Registo
Foto Mais do que dois cães por apartamento? Não!

O Ministério da Agricultura prepara-se para fazer aprovar um diploma legal sobre animais de companhia que limita a dois o número de cães permitido por apartamento.

Apesar de se limitar, neste aspecto, a actualizar a lei em vigor, que já proibia a existência de mais de três cães ou quatro gatos por apartamento, o projecto de diploma do ministério de Assunção Cristas traz grandes alterações à actual situação.

A docente da Universidade de Coimbra, Sandra Passinhas, explicou ao Jornal Público que quem hoje em dia quiser apresentar queixa por um vizinho ter mais do que o estabelecido deve invocar problemas sanitários ou relacionados com ruído. “É uma lei fraca”, observa a especialista. Já o futuro diploma “é uma lei forte: basta haver uma queixa para a respectiva câmara ter o dever de retirar do apartamento os animais em excesso”, independentemente dos incómodos que eles causem ou não à vizinhança.

A excepção à regra são os detentores de raças nacionais puras registadas, que podem alojar até dez animais nos prédios rústicos ou mistos para melhorarem o património genético. Uma prerrogativa que indigna a presidente da Liga Portuguesa dos Direitos do Animal, Maria do Céu Sampaio: “Discordamos que um criador possa alojar dez animais desde que salvaguarde a saúde pública e o bem-estar animal e qualquer pessoa que goste de animais e reúna as mesmas condições esteja proibida de o fazer.”

Também o presidente da Associação Portuguesa de Médicos Veterinários Especialistas em Animais de Companhia, Jorge Cid, não aplaude a actualização da lei e afirma que “se o texto legal for por diante nestes termos, iremos lutar para que seja revogado”. 
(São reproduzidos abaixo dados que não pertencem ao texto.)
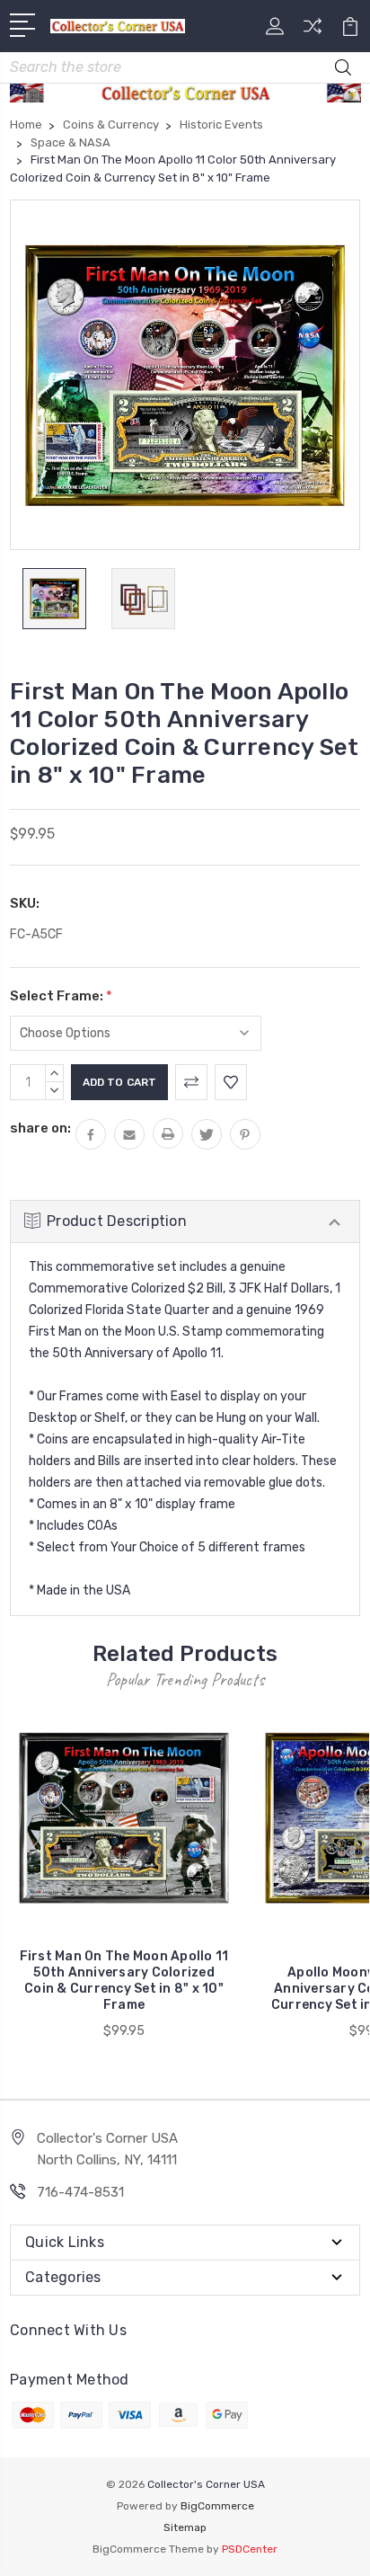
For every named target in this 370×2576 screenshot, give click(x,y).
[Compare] (312, 32)
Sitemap (185, 2527)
Clube Português de Canicultura elogia o resultado obtido, até porque esta associação ajudou a tutela a definir algumas das linhas mestras do diploma. Quando ouviu falar no limite de dois cães por domicílio, o advogado Victor Veiga, consultor jurídico do clube, admite que a sua primeira reacção foi de rejeição. Hoje defende a opção como forma de reduzir as querelas entre vizinhos.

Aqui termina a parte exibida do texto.